DATA RECORDS -
*** Block opens ***
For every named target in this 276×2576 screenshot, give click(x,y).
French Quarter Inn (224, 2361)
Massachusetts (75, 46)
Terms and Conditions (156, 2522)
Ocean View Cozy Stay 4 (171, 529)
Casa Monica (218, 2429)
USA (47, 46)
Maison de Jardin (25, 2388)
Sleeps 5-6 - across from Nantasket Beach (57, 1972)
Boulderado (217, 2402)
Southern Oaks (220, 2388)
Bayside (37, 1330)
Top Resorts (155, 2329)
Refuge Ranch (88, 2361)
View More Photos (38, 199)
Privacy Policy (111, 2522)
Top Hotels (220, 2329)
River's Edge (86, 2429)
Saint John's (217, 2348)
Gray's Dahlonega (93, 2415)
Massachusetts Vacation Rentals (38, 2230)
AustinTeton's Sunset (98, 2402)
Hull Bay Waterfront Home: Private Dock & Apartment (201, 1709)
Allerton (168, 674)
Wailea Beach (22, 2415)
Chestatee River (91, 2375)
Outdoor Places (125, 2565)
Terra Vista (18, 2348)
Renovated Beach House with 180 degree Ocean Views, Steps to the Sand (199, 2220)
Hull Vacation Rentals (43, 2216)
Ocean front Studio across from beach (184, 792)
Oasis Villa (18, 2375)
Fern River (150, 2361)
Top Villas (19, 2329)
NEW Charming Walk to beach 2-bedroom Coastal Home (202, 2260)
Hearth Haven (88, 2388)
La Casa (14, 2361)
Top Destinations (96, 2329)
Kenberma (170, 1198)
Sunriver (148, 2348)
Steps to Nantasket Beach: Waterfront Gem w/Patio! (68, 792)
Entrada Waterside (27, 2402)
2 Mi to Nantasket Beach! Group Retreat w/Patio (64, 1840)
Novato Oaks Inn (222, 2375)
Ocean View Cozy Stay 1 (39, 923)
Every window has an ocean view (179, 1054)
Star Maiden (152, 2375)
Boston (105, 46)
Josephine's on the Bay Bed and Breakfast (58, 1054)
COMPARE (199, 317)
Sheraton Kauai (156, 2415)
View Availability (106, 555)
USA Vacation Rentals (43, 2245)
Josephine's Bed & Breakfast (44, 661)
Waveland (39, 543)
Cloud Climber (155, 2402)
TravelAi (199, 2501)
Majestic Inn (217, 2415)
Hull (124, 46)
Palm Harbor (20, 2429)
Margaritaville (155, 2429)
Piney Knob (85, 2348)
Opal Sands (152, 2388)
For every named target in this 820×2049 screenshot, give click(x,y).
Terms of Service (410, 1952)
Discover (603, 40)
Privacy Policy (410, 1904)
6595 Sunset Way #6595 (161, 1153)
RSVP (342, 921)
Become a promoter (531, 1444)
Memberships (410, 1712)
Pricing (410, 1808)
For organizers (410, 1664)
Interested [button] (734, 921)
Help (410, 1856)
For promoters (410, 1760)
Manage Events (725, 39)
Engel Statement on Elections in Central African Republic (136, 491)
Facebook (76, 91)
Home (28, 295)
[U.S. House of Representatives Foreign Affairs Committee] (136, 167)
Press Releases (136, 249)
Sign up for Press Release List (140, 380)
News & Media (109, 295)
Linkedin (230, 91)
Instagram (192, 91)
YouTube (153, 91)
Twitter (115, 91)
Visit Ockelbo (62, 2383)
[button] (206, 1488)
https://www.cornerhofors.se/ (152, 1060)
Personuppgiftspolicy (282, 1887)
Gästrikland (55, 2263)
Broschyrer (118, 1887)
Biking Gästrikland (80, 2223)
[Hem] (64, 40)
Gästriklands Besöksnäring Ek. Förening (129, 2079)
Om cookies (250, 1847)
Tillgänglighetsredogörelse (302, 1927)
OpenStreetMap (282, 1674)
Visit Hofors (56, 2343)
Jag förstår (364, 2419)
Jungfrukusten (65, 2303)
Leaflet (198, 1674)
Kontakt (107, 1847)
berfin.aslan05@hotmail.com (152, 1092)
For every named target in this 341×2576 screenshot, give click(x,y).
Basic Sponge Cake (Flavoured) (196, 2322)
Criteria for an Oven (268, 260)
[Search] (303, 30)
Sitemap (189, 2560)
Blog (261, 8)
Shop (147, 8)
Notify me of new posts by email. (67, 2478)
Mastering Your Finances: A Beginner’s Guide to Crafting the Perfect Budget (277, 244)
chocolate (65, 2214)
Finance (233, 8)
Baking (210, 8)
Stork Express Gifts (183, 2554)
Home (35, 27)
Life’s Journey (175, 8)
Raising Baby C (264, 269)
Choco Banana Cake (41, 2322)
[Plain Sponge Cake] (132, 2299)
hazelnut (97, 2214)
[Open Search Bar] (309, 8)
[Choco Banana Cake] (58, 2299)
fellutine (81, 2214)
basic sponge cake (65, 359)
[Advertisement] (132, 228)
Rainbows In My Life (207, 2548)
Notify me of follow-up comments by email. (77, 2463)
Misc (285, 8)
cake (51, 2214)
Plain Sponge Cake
*** Block closes ***
WORK INSTRUCTION - Your answer should consist of the lines from the line with "Chestatee River (91, 2375)" to the line with "https://www.cornerhofors.se/ (152, 1060)" above, repeated exactly, both ends included.

OUTPUT FOR THIS EXERCISE -
Chestatee River (91, 2375)
Outdoor Places (125, 2565)
Terra Vista (18, 2348)
Renovated Beach House with 180 degree Ocean Views, Steps to the Sand (199, 2220)
Hull Vacation Rentals (43, 2216)
Ocean front Studio across from beach (184, 792)
Oasis Villa (18, 2375)
Fern River (150, 2361)
Top Villas (19, 2329)
NEW Charming Walk to beach 2-bedroom Coastal Home (202, 2260)
Hearth Haven (88, 2388)
La Casa (14, 2361)
Top Destinations (96, 2329)
Kenberma (170, 1198)
Sunriver (148, 2348)
Steps to Nantasket Beach: Waterfront Gem w/Patio! (68, 792)
Entrada Waterside (27, 2402)
2 Mi to Nantasket Beach! Group Retreat w/Patio (64, 1840)
Novato Oaks Inn (222, 2375)
Ocean View Cozy Stay 1 (39, 923)
Every window has an ocean view (179, 1054)
Star Maiden (152, 2375)
Boston (105, 46)
Josephine's on the Bay Bed and Breakfast (58, 1054)
COMPARE (199, 317)
Sheraton Kauai (156, 2415)
View Availability (106, 555)
USA Vacation Rentals (43, 2245)
Josephine's Bed & Breakfast (44, 661)
Waveland (39, 543)
Cloud Climber (155, 2402)
TravelAi (199, 2501)
Majestic Inn (217, 2415)
Hull (124, 46)
Palm Harbor (20, 2429)
Margaritaville (155, 2429)
Piney Knob (85, 2348)
Opal Sands (152, 2388)
For every named target in this 820×2049 screenshot, give click(x,y).
Terms of Service (410, 1952)
Discover (603, 40)
Privacy Policy (410, 1904)
6595 Sunset Way #6595 (161, 1153)
RSVP (342, 921)
Become a promoter (531, 1444)
Memberships (410, 1712)
Pricing (410, 1808)
For organizers (410, 1664)
Interested [button] (734, 921)
Help (410, 1856)
For promoters (410, 1760)
Manage Events (725, 39)
Engel Statement on Elections in Central African Republic (136, 491)
Facebook (76, 91)
Home (28, 295)
[U.S. House of Representatives Foreign Affairs Committee] (136, 167)
Press Releases (136, 249)
Sign up for Press Release List (140, 380)
News & Media (109, 295)
Linkedin (230, 91)
Instagram (192, 91)
YouTube (153, 91)
Twitter (115, 91)
Visit Ockelbo (62, 2383)
[button] (206, 1488)
https://www.cornerhofors.se/ (152, 1060)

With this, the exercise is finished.